ドイツで生まれた著者は、幼い頃母親を亡くし、孤独な子供時代を過ごす。高校時代に出会った坐禅に魅せられ、出家して坊さんになることを夢見て単身日本に渡った。しかし日本で出会った仏教は堕落しており、住職は単なる葬式業者でしかないことに気づく。それでも禅寺で過酷な修行を積み、禅の本質、仏教の意味を追求していくのだ。やがて理不尽とも思える苦行を乗り越え、安泰寺の住職になるまでを綴っている。

大半の日本人が忘れてしまった、否、出会ったことすらない本物の仏教。その仏教の本質を、この本は教えてくれる。京極夏彦の傑作「鉄鼠の檻」を読んだ際、その「禅の解釈」の秀抜さには、非常に知的興奮を覚えた記憶がある。この本はそれに匹敵するほどの面白さだ。

長年の惰性や習慣、風習としか残っていない仏教行事も、今では単なる風変わりな文化でしかない禅も、元をただせば生きることの意味を追求するための方法論だったのだ。その本質が長年の間に忘れ去られ、形骸化された行動様式だけが残っている。

この本は外国人である著者が、日本文化に慣れ親しんでいないからこそ、禅の本質に気づき、理論立てて説明ができるのだ。「仏教は、仏になることを目指す。仏とは、死んだ人のことではなく、目が覚めた人である。」つまり、この「目が覚めた」状態が「悟り」であり、頭で理解するだけでは、この境地に到達できないのだと言う。

「禅問答」といいう言葉があるように、禅の思想は理解しづらい。理論と言うより、苦行を通じて体感し会得することを重視しているようだ。だからひたすら修行を積ませ、頭で考えることを放棄させ、修得させる。
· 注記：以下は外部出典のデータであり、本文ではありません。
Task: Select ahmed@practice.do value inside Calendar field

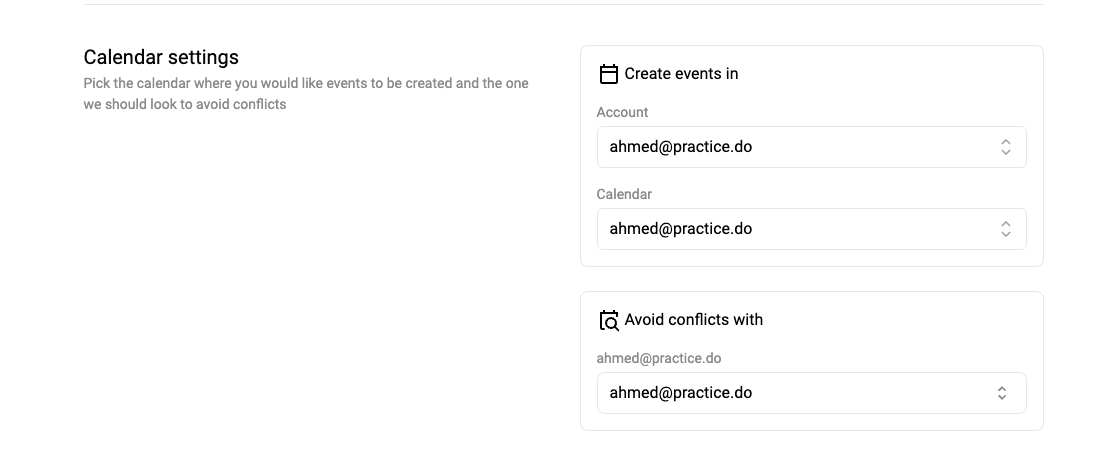Action: pyautogui.click(x=680, y=229)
そういえば、この肉体と精神の関係性を、ロボット工学や人工知能でも語られていることが面白い。コンピューターに知性を与えるためには、「身体性」が必要だというのだ。

日本の伝統文化である茶道、華道、香道のような「XX道」は、何事も形から入る。最初に形式・型を覚えてから、その型に宿る精神を学んでいるようだ。もっとも、せっかくその形を覚えても、大半の人はその本髄までは理解できず、時とともにその形しか残らないのだが・・・。

ま~この「迷える者の禅修行」は、ドイツ人修行者が語る自叙伝であり、禅の解説本であり、優れた比較文化論でもある。また悩める若者が成長する過程を描いた青春ものとしても読める、ユニークな禅の入門本なのである。